The BBC is being accused of cutting a line from a speech that called Donald Trump “the most openly corrupt” U.S. president ever as the organization faces a possible $5 billion lawsuit from Trump over a separate dispute.
The British state broadcaster is under intense pressure after it was forced to apologize and two of its senior executives resigned over an edition of a show that stitched together two parts of the president’s Jan. 6 speech.

Rutger Bregman, 37, a Dutch author and historian who was delivering this year’s prestigious BBC Reith Lectures, said the broadcaster removed a “key line” from his remarks, with the decision made at “the highest levels.”
In a video statement, Bregman said the sentence describing Trump, 79, as “the most openly corrupt president in American history” had been taken out despite the lecture being commissioned, fully edited, and recorded before a live audience of about 500 people.

A BBC spokesperson told the Daily Beast: “All of our programs are required to comply with the BBC’s editorial guidelines, and we made the decision to remove one sentence from the lecture on legal advice.”
Bregman—who shot to prominence with a 2019 Davos tongue-lashing about tax avoidance—has warned of an “authoritarian breakthrough” in the U.S. and a wider resurgence of fascism, themes he revisits in his new series, “Moral Revolution,” recorded in multiple cities and premiering Tuesday.
He said he was “genuinely dismayed” by what he called “self-censorship driven by fear,” adding that his lecture explores “the ‘paralyzing cowardice’ of today’s elites” in academia, business, and media.
Bregman framed the dispute as a test of whether big institutions will “bend the knee to authoritarianism,” while stressing his respect for BBC journalists.

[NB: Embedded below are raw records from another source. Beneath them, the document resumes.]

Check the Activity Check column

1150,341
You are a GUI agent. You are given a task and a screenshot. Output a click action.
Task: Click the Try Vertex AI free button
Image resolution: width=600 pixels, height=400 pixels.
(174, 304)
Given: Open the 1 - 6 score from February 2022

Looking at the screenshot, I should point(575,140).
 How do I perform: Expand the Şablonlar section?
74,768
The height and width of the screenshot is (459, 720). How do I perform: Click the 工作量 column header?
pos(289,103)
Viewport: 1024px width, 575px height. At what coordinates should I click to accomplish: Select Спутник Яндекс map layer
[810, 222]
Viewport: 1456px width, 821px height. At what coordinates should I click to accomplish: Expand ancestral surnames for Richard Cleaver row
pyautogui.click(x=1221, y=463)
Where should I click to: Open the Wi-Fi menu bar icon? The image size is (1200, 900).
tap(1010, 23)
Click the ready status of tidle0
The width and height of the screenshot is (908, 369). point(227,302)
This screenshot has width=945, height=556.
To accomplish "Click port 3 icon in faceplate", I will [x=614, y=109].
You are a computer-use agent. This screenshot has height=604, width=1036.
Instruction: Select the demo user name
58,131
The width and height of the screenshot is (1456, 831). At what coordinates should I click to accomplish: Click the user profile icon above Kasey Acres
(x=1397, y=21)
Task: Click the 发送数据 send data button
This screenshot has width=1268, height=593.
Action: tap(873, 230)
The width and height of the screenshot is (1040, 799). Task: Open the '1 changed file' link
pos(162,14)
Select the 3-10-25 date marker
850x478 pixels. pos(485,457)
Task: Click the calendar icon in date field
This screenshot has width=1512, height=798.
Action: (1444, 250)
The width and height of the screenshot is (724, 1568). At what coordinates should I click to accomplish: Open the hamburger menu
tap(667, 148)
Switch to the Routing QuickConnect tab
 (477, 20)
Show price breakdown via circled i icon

The new twist comes as the BBC resists a threatened defamation suit over a Panorama program that Trump’s team warns could reach $5 billion.
Trump has also gone after U.S. broadcasters on multiple occasions, including suing ABC News and George Stephanopoulos over an erroneous on-air claim the president had been found liable for “rape.” The case survived an early dismissal bid and ended with ABC agreeing in December 2024 to pay $15 million to Trump’s presidential library, $1 million in legal fees, and issue a public apology.
In July, CBS News’ parent company, Paramount, agreed to pay Trump $16 million to settle a lawsuit over the editing of a 60 Minutes interview with then-Vice President Kamala Harris.
Previously, the president filed a $475 million “Big Lie” defamation suit against CNN over coverage likening his election falsehoods to authoritarian propaganda. A federal judge dismissed the case in 2023, and an 11th Circuit panel affirmed that decision two years later.
The Reith Lectures air globally via the BBC World Service, which has a substantial U.S. audience.